Discussion in 'Journalism topics only' started by TheMethod, Sep 15, 2009.

  1. Charlie Brown

    Charlie Brown Member

    I'd say the Internet age is even more reason to continue the traditional practice. You can get the story out faster, plus you don't have to worry about bad information (which the Internet has in overabundance) creeping into your copy because you hastily threw it together and relied upon questionable sources. Could that be how what's her name made so many mistakes in her Cronkite piece?
     
  2. I Should Coco

    I Should Coco Well-Known Member

    We're all missing the most obvious choice:

    "How bout that weather??? It's snowing/over 90 degrees/raining/hasn't rained/windy. We need a weather story!!!"

    Look, unless it's a nasty hurricane brewing nearby or hell freezing over, I think we can lay off the weather stories. We're not TV.
     
  3. Ace

    Ace Well-Known Member

    I think you could do any number of good back-to-school stories. But most newspapers, I'd say, take the easy way out and do the parents dropping off the kids at kindergarten with the call to see how backed up the buses were.
     
  4. Stitch

    Stitch Active Member

    There are some back-to-school stories that are routine, like enrollment, but are important because a loss of students means less money. I just think stories need to tell why they are important as well as giving us a picture of the situation.
     
  5. I think readers want anniversary stories -- especially on something like 9/11. It's just a gut feeling of mine. I have nothing to back it up. But judging from the number of memorials held last Friday, including special mention at probably every high school football game played, it seems people would want to read stories about it. People want to remember. The key is to find unique angles, which I admit can be exceedingly difficult at times.

    The same goes with the overcoming adversity stories. Readers eat that stuff up. We seem to think just because we've written and seen many of these story archetypes, they are old and cliched. Perhaps that's true, maybe even in most cases. But it doesn't mean the readers think that way.

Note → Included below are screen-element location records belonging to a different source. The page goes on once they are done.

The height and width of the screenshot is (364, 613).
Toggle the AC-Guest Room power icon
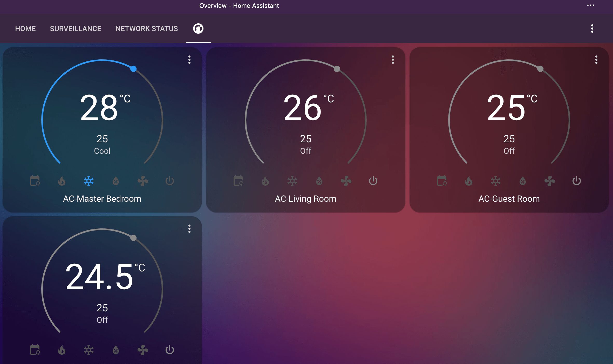(577, 181)
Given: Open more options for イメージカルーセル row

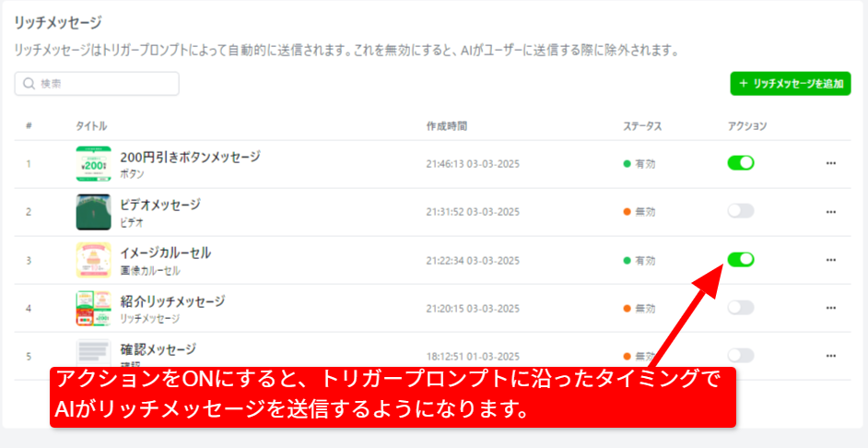Looking at the screenshot, I should tap(830, 260).
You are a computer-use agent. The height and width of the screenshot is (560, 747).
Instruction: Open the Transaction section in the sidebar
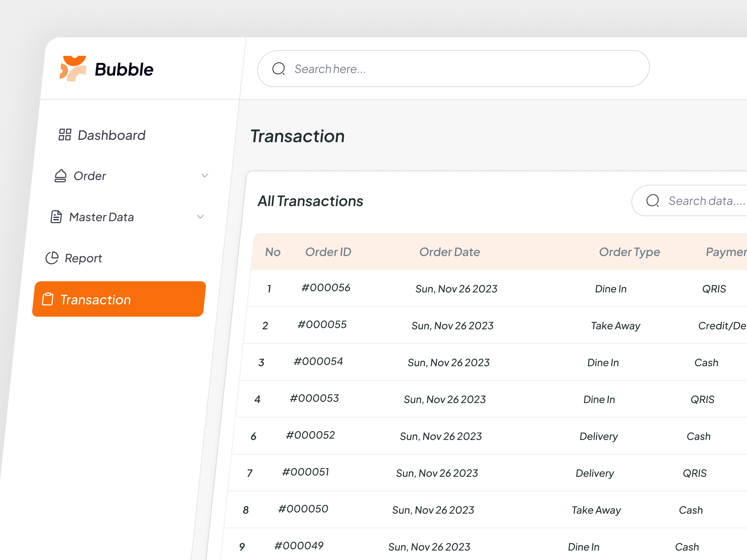(x=95, y=299)
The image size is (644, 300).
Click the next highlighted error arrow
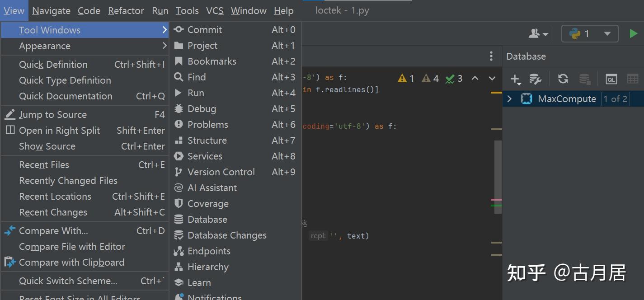coord(492,78)
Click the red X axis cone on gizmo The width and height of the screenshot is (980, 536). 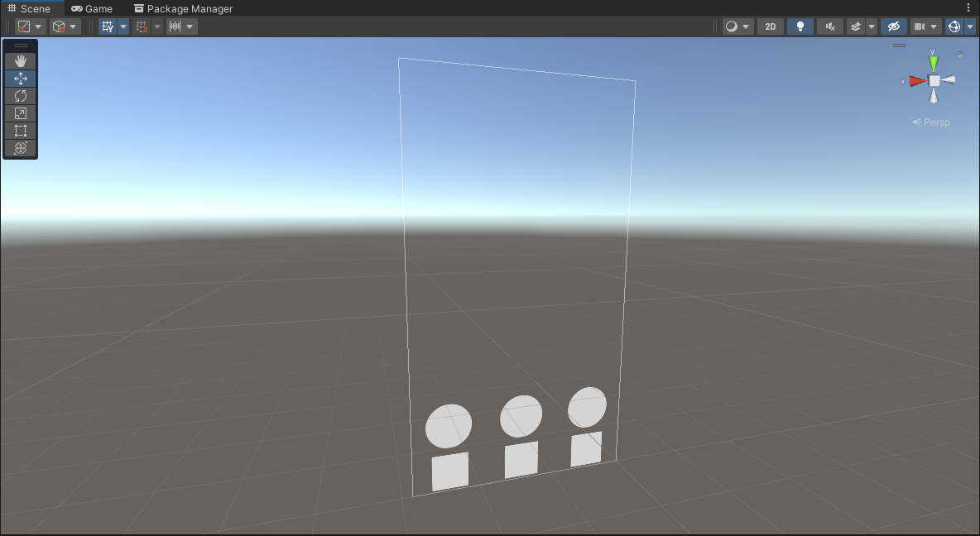(x=916, y=81)
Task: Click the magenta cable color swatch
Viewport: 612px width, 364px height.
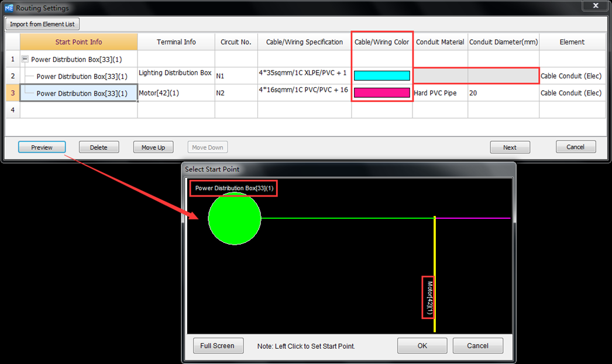Action: coord(381,92)
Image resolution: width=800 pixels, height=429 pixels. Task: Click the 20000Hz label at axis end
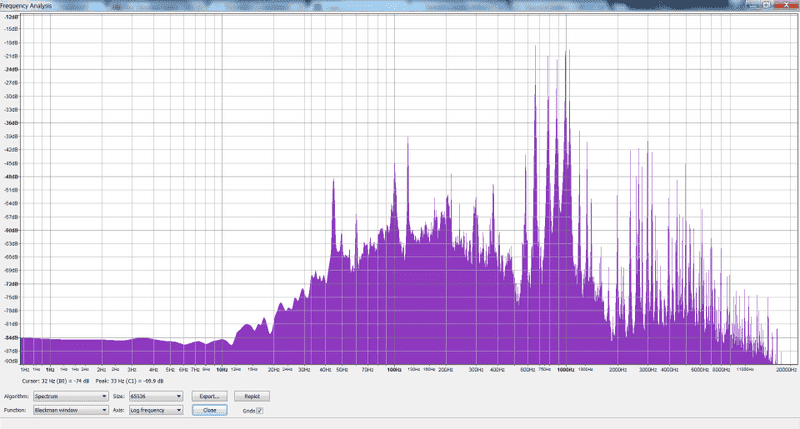[785, 369]
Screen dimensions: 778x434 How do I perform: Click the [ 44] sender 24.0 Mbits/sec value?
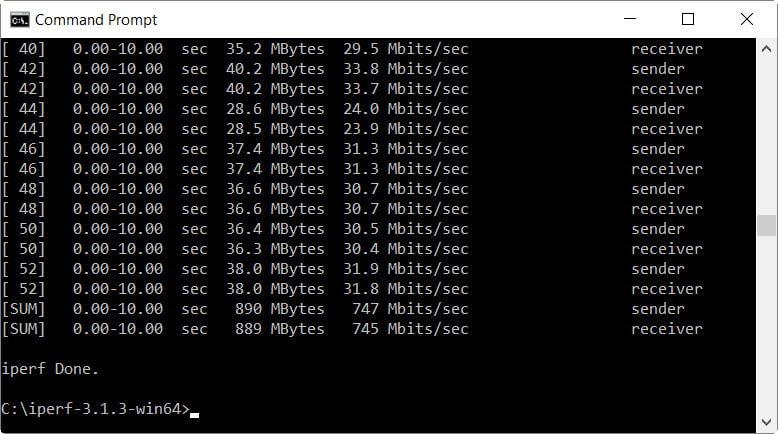tap(406, 109)
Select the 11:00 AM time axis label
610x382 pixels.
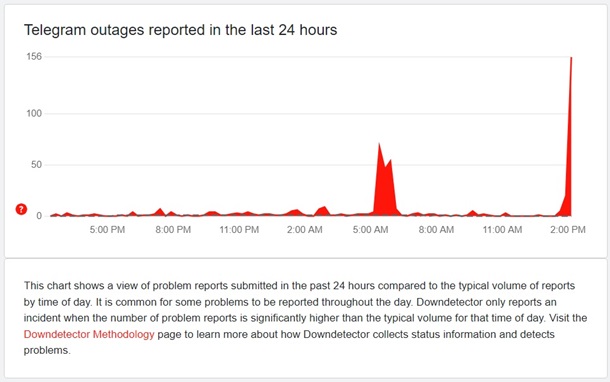click(x=502, y=230)
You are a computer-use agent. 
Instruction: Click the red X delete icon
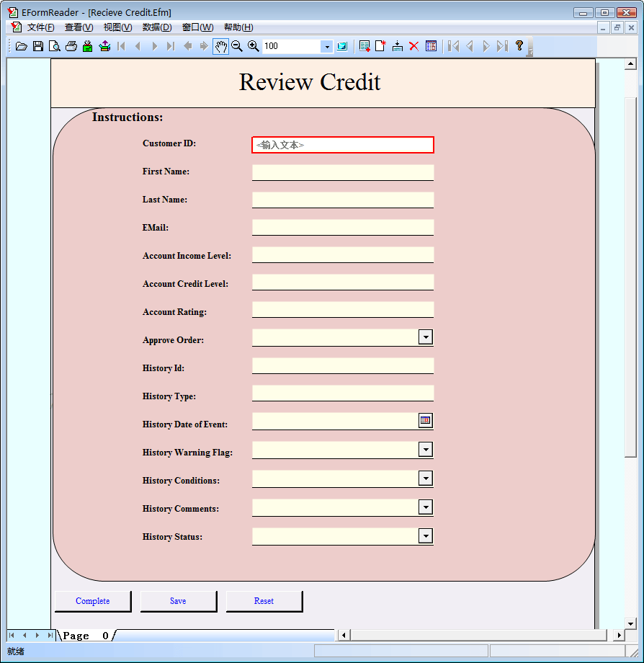click(414, 46)
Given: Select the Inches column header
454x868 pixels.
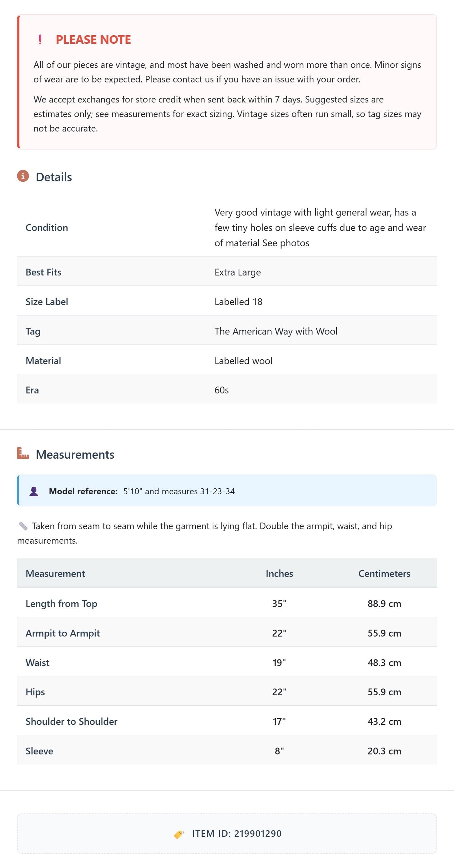Looking at the screenshot, I should click(x=279, y=574).
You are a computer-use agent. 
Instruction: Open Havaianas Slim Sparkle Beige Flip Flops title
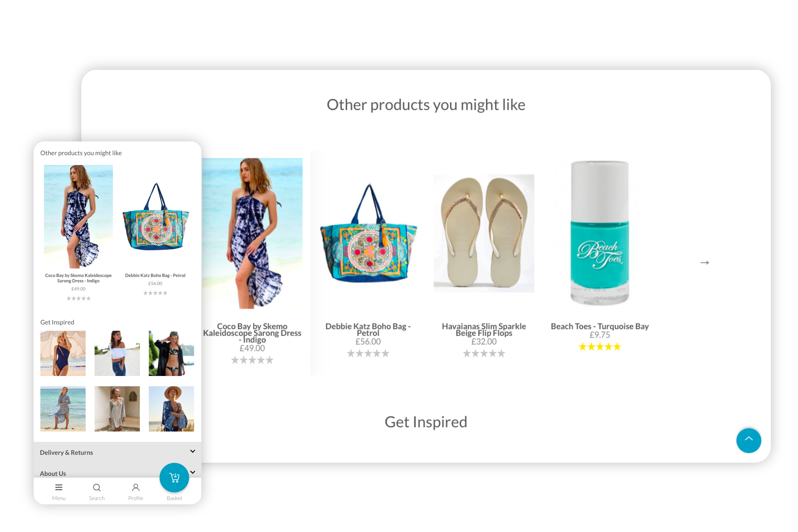coord(484,329)
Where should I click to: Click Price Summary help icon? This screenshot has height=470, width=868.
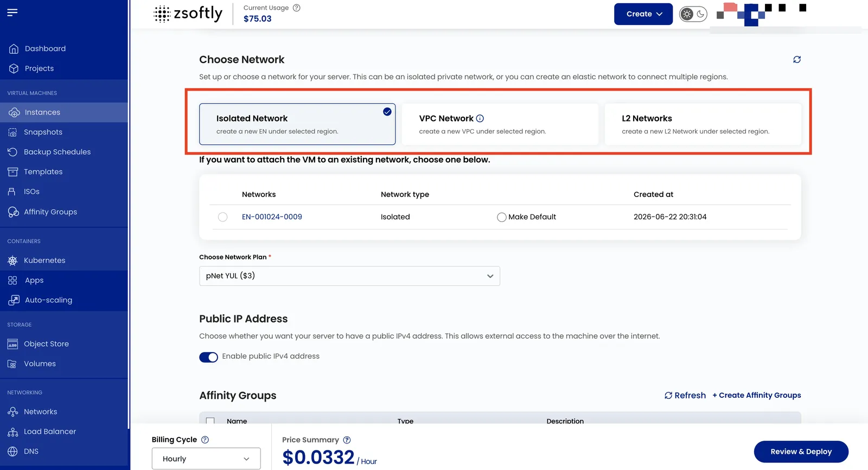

    There are definitely some categories on this thread I agree should be shitcanned (fan reaction at local bars topping the list for me), but not all of them should be dismissed simply because we're tired of writing them. Now more than ever we need to deliver on what readers want to read, not only what we want them to read. The joy comes when we get both.
     
  6. Oggiedoggie

    Oggiedoggie Well-Known Member

    Then why the heck did my editor spike the "Sports moments the 9/11 victims have missed in the past eight years" column we had worked on so long?
     
  7. Ace

    Ace Well-Known Member

    Ouch!
     
  8. Speaking of stale concepts, a version of this joke already appears on this thread. :D
     
  9. DanOregon

    DanOregon Well-Known Member

    Anniversary stories are a good peg if there is something newsworthy about the anniversary. Have things changed? Did the outrage, sorrow etc. lead to anything different? If not, why not? Seeing how little things have changed on Wall Street a year after the meltdown disturbs me. No doubt changes are even less likely now since Wall Street can say they may threaten the uptick in the Dow.
     
  10. Gator

    Gator Well-Known Member

    I agree, mostly, with everything on this thread, that these stories are played out (especially the drunks in bars celebrating XXXX team winning championship). But taking off your journalist hat and putting on your business hat (not assuming you have one), are we forced to do these kinds of stories to give circulation some sort of boost? And this question is directed mostly at smaller community-type publications.
     
  11. Ace

    Ace Well-Known Member

    Anniversary stories can be great if you put some effort into them, but they are also too often treated as an easy story where you rehash what happened, spew out some facts since then, get some reaction and easily make happy hour.
     
  12. Tarheel316

    Tarheel316 Well-Known Member

    Any time a parent calls and asks/demands that a story be written about their kid.